Space Travel Weakens Our Immune Systems – Now Scientists May Know Why

Final Study by UCSF Astronaut Points to Treg Cells as the Culprit

By UCSF Magazine | UCSF.edu | June 07, 2021

Millie Hughes-Fulford

Millie Hughes-Fulford, PhD, speak with Thomas Lang, PhD, in her San Francisco VA Medical Center laboratory in 2016. Photo by Noah Berger

Microgravity in space perturbs human physiology and is detrimental for astronaut health, a fact first realized during early Apollo missions when astronauts experienced inner ear disturbances, heart arrhythmia, low blood pressure, dehydration, and loss of calcium from their bones after their missions.

One of the most striking observations from Apollo missions was that just over half of astronauts became sick with colds or other infections within a week of returning to Earth. Some astronauts have even experienced re-activation of dormant viruses, such as the chickenpox virus. These finding stimulated studies on the effects of weak gravity, or “microgravity,” on the immune system, which scientists have been exploring for decades of manned rockets launches, shuttle travel and space station stints, or sometimes by simulating space gravity in earthbound labs.  

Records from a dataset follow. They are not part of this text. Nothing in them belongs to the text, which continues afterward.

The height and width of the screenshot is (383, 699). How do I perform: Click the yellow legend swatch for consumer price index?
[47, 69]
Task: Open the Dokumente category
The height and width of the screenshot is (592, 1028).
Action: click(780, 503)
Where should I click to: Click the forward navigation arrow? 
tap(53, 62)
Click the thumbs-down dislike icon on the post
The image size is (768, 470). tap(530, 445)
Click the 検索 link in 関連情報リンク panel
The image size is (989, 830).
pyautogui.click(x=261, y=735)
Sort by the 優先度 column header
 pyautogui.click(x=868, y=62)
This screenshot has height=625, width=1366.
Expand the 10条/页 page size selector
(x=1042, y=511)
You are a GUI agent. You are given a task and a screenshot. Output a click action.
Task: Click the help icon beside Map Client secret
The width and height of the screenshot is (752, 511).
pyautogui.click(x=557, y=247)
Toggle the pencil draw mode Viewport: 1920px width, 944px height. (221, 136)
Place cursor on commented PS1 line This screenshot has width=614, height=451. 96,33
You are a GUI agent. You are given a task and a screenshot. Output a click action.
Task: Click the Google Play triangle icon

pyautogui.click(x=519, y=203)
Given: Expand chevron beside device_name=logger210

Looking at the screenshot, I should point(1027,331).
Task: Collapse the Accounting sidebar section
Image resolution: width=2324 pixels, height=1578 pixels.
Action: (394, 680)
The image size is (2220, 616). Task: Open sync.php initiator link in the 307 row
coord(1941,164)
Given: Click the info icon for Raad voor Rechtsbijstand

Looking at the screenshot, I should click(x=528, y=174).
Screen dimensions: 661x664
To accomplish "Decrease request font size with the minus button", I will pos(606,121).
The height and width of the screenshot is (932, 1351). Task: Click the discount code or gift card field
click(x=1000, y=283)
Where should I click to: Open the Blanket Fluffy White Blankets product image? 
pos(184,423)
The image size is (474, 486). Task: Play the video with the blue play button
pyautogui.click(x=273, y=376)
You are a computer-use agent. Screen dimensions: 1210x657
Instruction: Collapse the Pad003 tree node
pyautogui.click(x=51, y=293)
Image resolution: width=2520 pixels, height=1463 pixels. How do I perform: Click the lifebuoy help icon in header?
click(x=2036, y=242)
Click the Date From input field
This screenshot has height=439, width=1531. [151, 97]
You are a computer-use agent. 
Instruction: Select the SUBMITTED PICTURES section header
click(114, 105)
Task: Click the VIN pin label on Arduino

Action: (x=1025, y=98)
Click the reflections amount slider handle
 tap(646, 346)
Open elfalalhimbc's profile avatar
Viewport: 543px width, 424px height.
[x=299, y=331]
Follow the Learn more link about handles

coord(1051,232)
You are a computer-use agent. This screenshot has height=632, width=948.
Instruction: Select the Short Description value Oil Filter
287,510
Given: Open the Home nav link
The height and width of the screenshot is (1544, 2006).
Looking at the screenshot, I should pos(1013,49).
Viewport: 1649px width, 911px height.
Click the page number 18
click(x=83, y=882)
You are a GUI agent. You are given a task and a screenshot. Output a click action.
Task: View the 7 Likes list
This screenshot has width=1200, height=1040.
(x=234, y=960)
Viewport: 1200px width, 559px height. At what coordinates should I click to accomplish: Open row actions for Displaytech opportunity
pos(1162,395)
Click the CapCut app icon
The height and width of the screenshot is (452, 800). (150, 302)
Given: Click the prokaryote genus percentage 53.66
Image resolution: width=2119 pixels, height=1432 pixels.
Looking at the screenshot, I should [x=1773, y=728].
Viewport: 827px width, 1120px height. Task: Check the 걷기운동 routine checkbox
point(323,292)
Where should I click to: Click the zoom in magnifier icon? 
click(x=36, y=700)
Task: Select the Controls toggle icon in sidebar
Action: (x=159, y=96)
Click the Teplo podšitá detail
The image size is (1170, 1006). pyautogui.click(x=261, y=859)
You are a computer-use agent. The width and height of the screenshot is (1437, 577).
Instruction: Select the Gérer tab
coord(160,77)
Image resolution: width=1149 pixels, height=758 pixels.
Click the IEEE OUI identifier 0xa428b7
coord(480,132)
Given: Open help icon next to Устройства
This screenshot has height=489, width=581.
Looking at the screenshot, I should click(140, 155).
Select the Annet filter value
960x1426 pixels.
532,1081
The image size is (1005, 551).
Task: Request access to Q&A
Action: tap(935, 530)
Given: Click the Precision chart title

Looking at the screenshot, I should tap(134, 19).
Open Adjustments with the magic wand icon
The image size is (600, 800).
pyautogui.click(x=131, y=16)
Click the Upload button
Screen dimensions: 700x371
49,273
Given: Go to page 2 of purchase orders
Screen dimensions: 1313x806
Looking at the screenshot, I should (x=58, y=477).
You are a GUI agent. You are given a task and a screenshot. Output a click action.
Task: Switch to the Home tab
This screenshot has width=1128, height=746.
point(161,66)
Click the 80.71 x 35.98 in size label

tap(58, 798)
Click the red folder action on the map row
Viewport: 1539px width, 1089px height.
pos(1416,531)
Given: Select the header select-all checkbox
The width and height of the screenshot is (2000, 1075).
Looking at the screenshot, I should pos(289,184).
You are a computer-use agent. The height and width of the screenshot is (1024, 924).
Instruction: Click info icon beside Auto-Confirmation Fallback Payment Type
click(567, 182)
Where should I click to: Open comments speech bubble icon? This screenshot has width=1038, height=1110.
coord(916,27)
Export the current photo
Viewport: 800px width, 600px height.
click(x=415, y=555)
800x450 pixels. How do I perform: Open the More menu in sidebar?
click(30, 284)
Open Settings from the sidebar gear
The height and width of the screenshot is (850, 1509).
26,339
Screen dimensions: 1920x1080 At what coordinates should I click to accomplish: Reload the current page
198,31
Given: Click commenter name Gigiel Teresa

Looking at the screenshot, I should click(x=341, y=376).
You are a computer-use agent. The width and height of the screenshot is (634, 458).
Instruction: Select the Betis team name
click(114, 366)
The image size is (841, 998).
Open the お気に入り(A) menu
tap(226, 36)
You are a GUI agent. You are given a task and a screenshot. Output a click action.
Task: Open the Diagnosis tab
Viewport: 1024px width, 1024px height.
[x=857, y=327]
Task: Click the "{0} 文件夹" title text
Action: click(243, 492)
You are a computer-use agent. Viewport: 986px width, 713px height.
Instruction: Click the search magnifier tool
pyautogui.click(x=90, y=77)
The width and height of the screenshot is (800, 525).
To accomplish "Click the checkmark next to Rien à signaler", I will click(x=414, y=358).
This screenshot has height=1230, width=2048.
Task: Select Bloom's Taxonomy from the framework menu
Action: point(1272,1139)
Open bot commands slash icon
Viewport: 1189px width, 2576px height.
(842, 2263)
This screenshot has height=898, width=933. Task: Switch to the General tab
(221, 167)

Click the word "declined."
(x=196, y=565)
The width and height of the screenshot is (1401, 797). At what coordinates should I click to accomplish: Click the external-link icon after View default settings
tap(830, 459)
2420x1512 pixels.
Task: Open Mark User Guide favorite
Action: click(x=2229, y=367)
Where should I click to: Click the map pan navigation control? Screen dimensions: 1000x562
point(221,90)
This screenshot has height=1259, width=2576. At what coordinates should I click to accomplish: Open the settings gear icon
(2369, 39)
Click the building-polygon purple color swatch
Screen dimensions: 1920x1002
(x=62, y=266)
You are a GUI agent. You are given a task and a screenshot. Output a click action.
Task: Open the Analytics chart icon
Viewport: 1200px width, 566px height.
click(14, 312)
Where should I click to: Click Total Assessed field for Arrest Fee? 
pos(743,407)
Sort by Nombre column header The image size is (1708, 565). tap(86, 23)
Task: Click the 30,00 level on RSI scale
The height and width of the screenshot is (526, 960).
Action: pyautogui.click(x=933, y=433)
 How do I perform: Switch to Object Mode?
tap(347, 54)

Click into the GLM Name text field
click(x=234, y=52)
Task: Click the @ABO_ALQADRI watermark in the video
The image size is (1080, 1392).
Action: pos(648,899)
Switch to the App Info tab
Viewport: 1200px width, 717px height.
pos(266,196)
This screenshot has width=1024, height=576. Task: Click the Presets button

In the last study led by one of the first woman astronauts, Millie Hughes-Fulford, PhD, researchers at UC San Francisco and Stanford University now have shown that the weakening of an astronaut’s immune system during space travel is likely due in part to abnormal activation of immune cells called T regulator cells (Tregs). 

Tregs normally are triggered to ramp down immune responses when infection no longer threatens and are important regulators of immune responses in diseases ranging from cancer to COVID-19. In microgravity conditions, however, the researchers found changes in Tregs that prepared them to go to work even before the immune system was challenged. When they stimulated an immune response in human immune cells from blood samples in microgravity, with a chemical often used in research to mimic a disease pathogen, they found that Tregs helped suppress the immune response that was triggered. This unanticipated discovery is published online June 7 in the journal Nature Scientific Reports.

Hughes-Fulford became the first female payload specialist to orbit Earth with her experiments in 1991, and for decades, until her death due to leukemia in February, she studied the effects of microgravity on health, first with an emphasis on osteoporosis and later with a focus on the immune system. As a researcher at the San Francisco Veterans Affairs Medical Center and a UCSF faculty member long affiliated with the Department of Medicine, Hughes-Fulford mentored aspiring space scientists, including the co-principal investigators of this latest immunology study.